Vous êtes donc tombé amoureux d’elle presqu’au premier regard ?
Il ne s’agit pas d’un simple coup de foudre éphémère entre nous. On a désiré lier nos existences, être unis par une sorte de pacte divin…
Depuis, Sophia est devenue votre actrice fétiche et a joué dans toutes vos pièces et films. N’est-ce pas compliqué de mélanger les genres ?
Nous baignons dans la passion du travail et la passion de l’amour. C’est une sorte de continuum qui régénère notre couple. La création est un moteur qui nous permet de passer nos plus beaux moments ensemble.
Vous l’admirez davantage en tant que femme ou en tant qu’actrice ?

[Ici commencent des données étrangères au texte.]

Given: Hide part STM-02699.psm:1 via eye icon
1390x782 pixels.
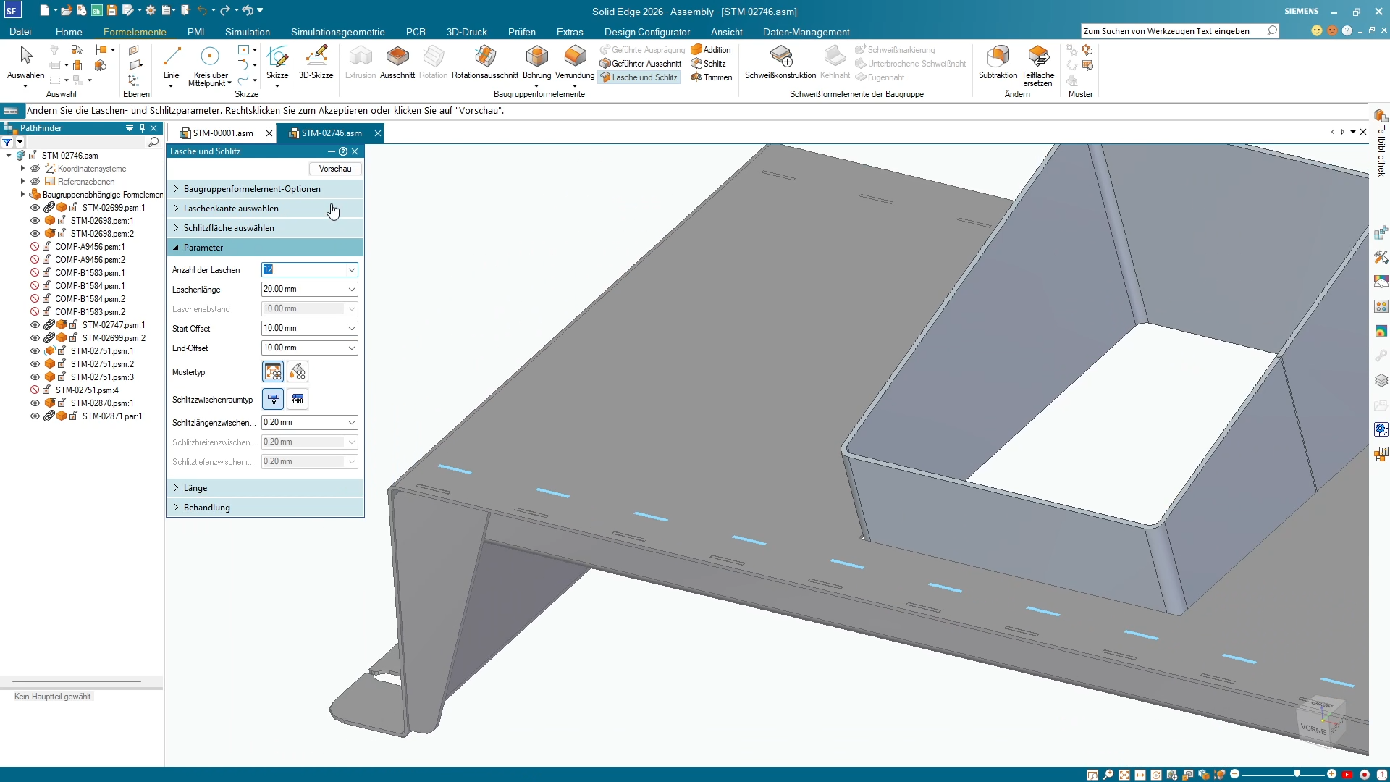Looking at the screenshot, I should [35, 208].
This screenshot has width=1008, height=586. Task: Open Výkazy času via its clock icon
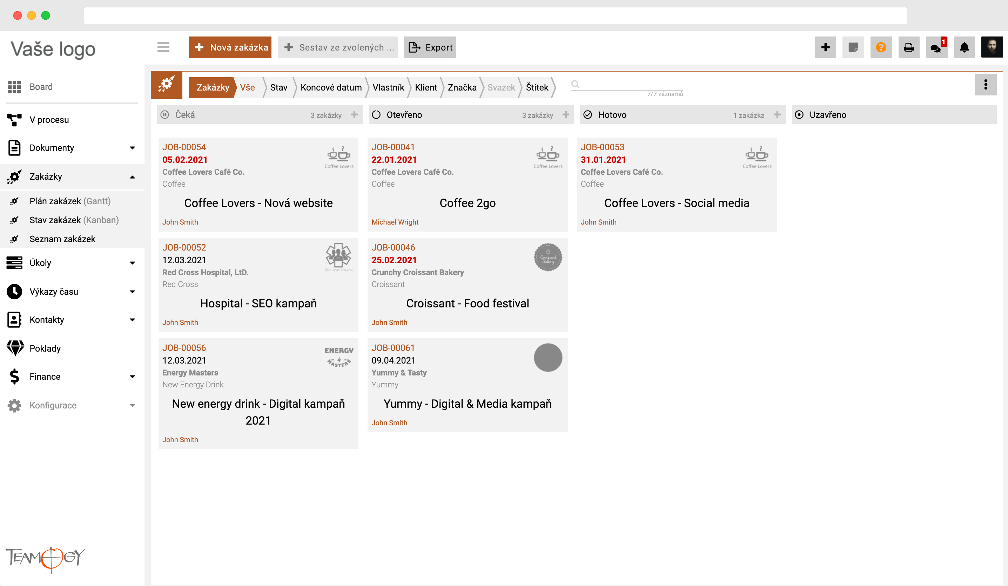(x=14, y=291)
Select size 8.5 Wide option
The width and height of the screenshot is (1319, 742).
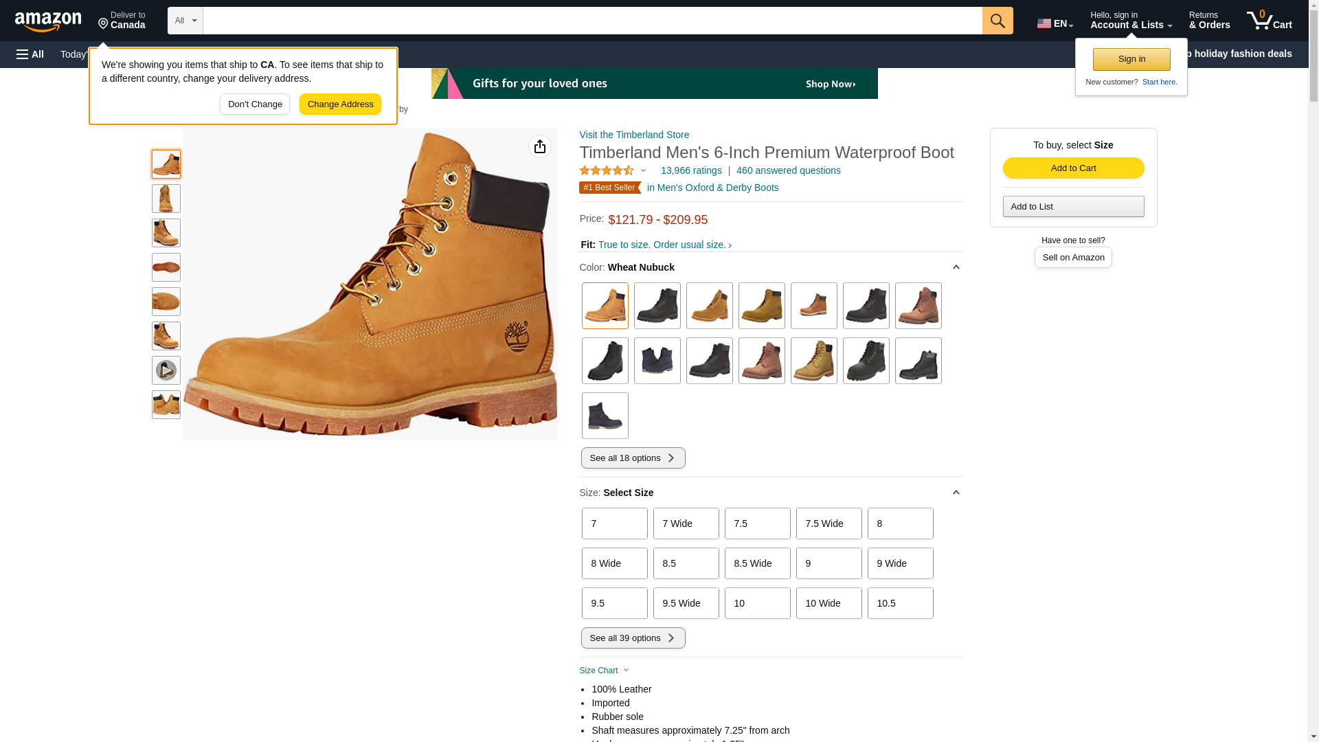click(757, 563)
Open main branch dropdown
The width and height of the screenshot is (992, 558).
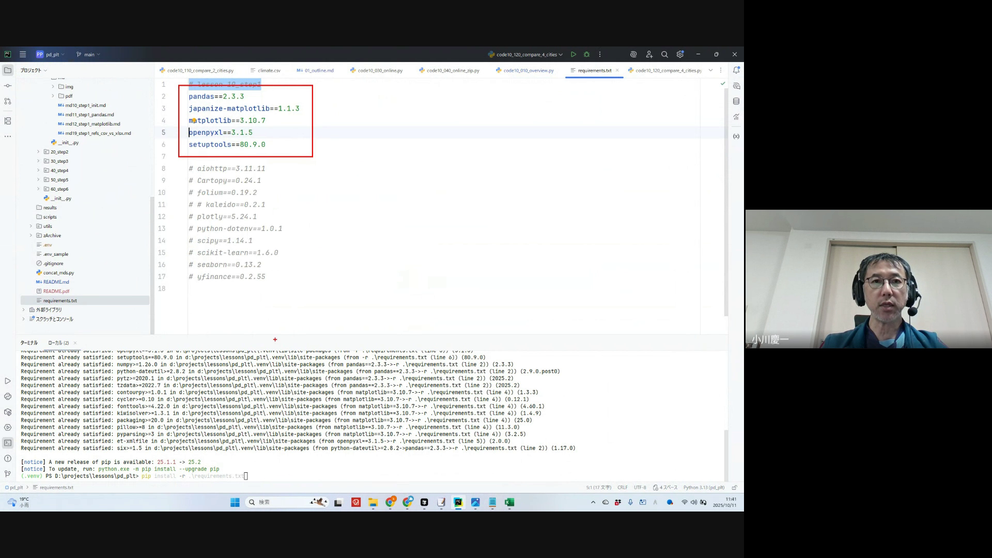click(x=88, y=54)
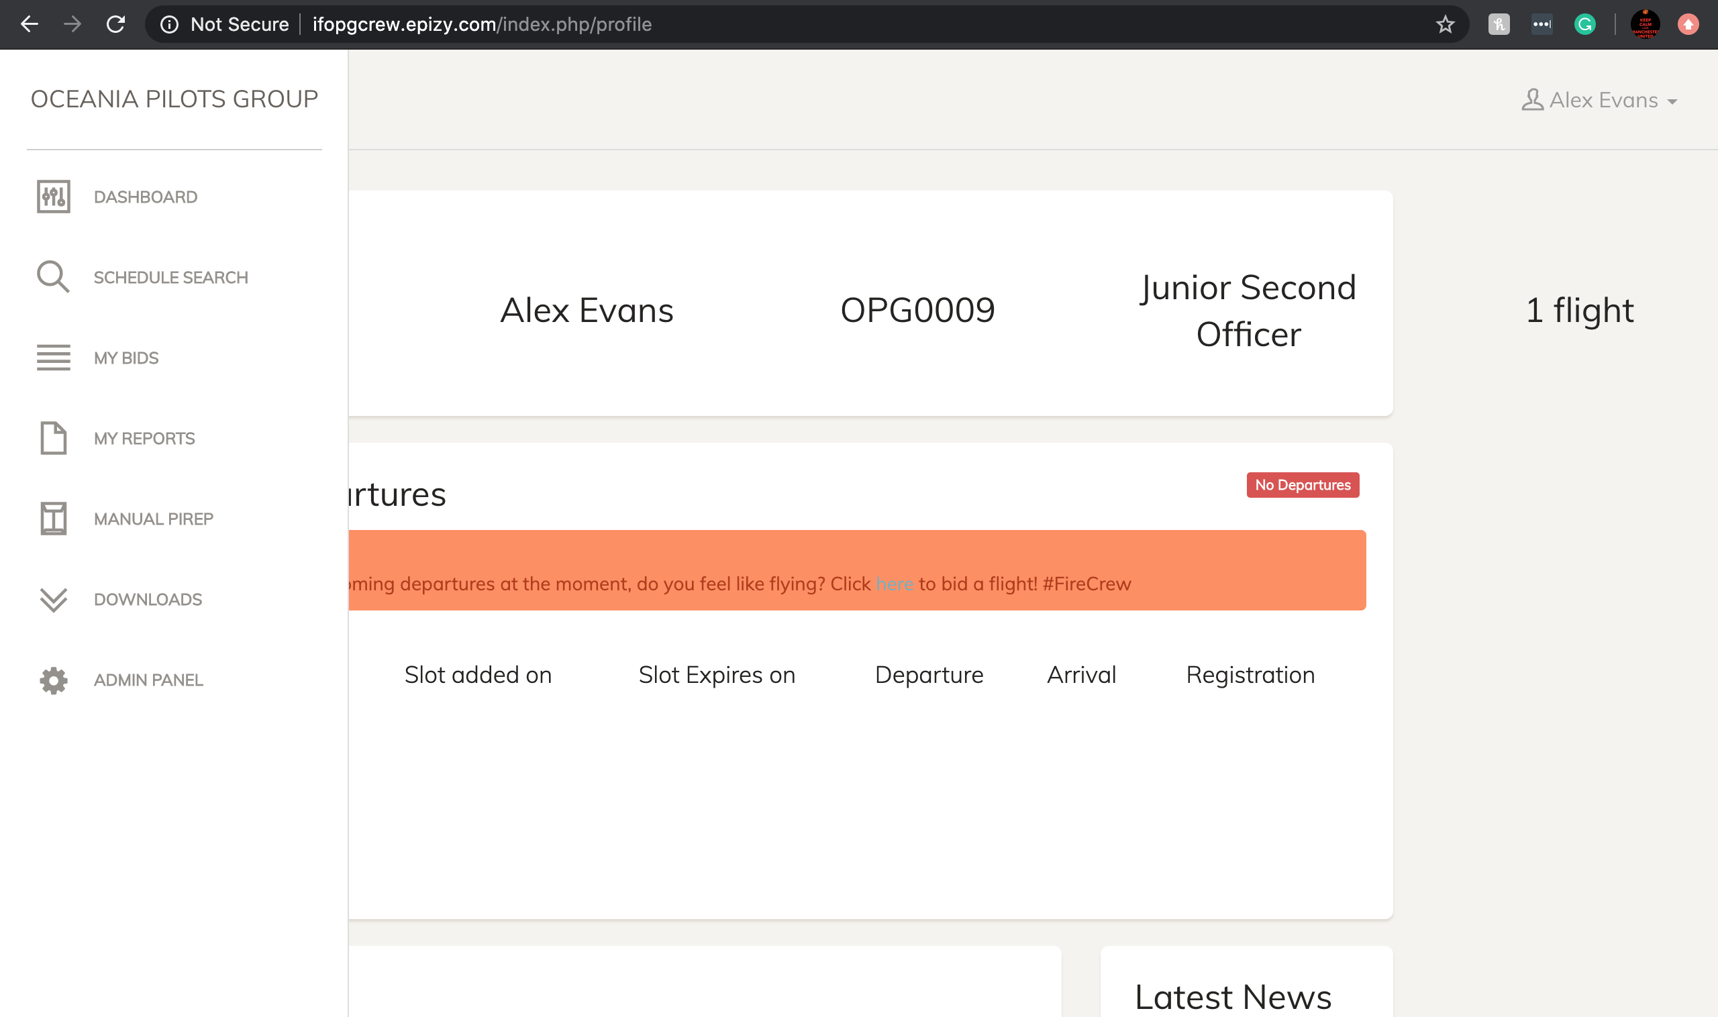The image size is (1718, 1017).
Task: Expand the Alex Evans user dropdown
Action: click(x=1599, y=100)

Les deux pareillement. Comme compagne, elle est belle, tendre, lumineuse et si sage. Et son jeu d’actrice m’épate. Elle est capable d’emprunter tous les répertoires, d’investir complètement ses personnages, d’exceller aussi bien dans une interprétation en langue française qu’en darija ou en arabe classique. Je rappelle quand même qu’elle est un pur produit de la mission française.
Avez- vous des tempéraments opposés ?
Je reste un gamin même si j’ai les pieds sur terre et les méninges toujours prêtes à “flinguer” la médiocrité et la bêtise. Elle, c’est l’élément apaisant, le calme où je viens me ressourcer. Elle me rassure car je suis quelqu’un d’assez angoissé. Et sur le plan professionnel, elle joue un rôle de catalyseur pour ma création et soutient mon audace. Qui, à part elle, aurait accepté de se raser la tête pour vivre plus authentiquement son rôle dans une de mes pièces ?
Sa plus grande qualité ?
Elle est généreuse et serviable.
Vos scènes de ménage ont-elles un caractère théâtral ?
On ne se dispute pas vraiment, mais disons que je peux monter sur mes grands chevaux, être impulsif. Si je pars au quart de tour, elle reste stoïque, ce qui fait tout de suite redescendre la tension.
Quel est le plus beau compliment qu’elle vous ait fait ?
Tu es un fou, Nabyl! Ce qui est vrai, en somme…
Son péché mignon ?
La prière. J’ai donc un rival devant qui je ne peux que me prosterner avec joie. Mais tout en étant intensément spirituelle, Sophia reste résolument moderne dans son approche de la religion et très tolérante. Tous les deux, on adore fréquenter des gens différents qui nous enrichissent.
Qui fait rire l’autre ?
Après trente-quatre ans de mariage, je continue à la faire rire. Mais toute délicate et fine qu’elle est, parfois je pense la faire rire alors qu’elle esquisse un sourire pour me faire plaisir.
Quel genre de maman est-elle ?
J’en ai les larmes aux yeux. Une magnifique mère. Attachée viscéralement à ses enfants qu’elle a éduqués et suivis tout au long de leur scolarité, jusqu’à ce qu’ils obtiennent leur bac.
Quelles sont vos dates fétiches ensemble ?
Pour moi, le jour où elle est montée dans ma voiture, direction Fès pour participer au tournage de L’âme qui brait. Ce premier jour de tournage a scellé notre destin, faisant de nous deux êtres définitivement inséparables dans la vie comme sur scène ou à l’écran.
Quelle est la recette de longévité de votre couple ?
Nos trente-quatre ans de vie commune ont été jalonnés d’amour, d’amitié, de complicité, de liberté, de drôlerie. Chaque fois que le doute s’installe et risque de me faire chavirer, Sophia redresse la barre du bateau. J’espère juste que nous vivrons assez longtemps pour atteindre les soixante-dix ans de longévité, en gardant la capacité d’exercer notre métier d’artiste.
Qu’avez- vous envie de lui dire les yeux dans les yeux ?
Sophia a des yeux d’une beauté rare. Je le lui dis chaque fois que je la prends par les épaules pour regarder son beau visage et l’embrasser. Je l’aime.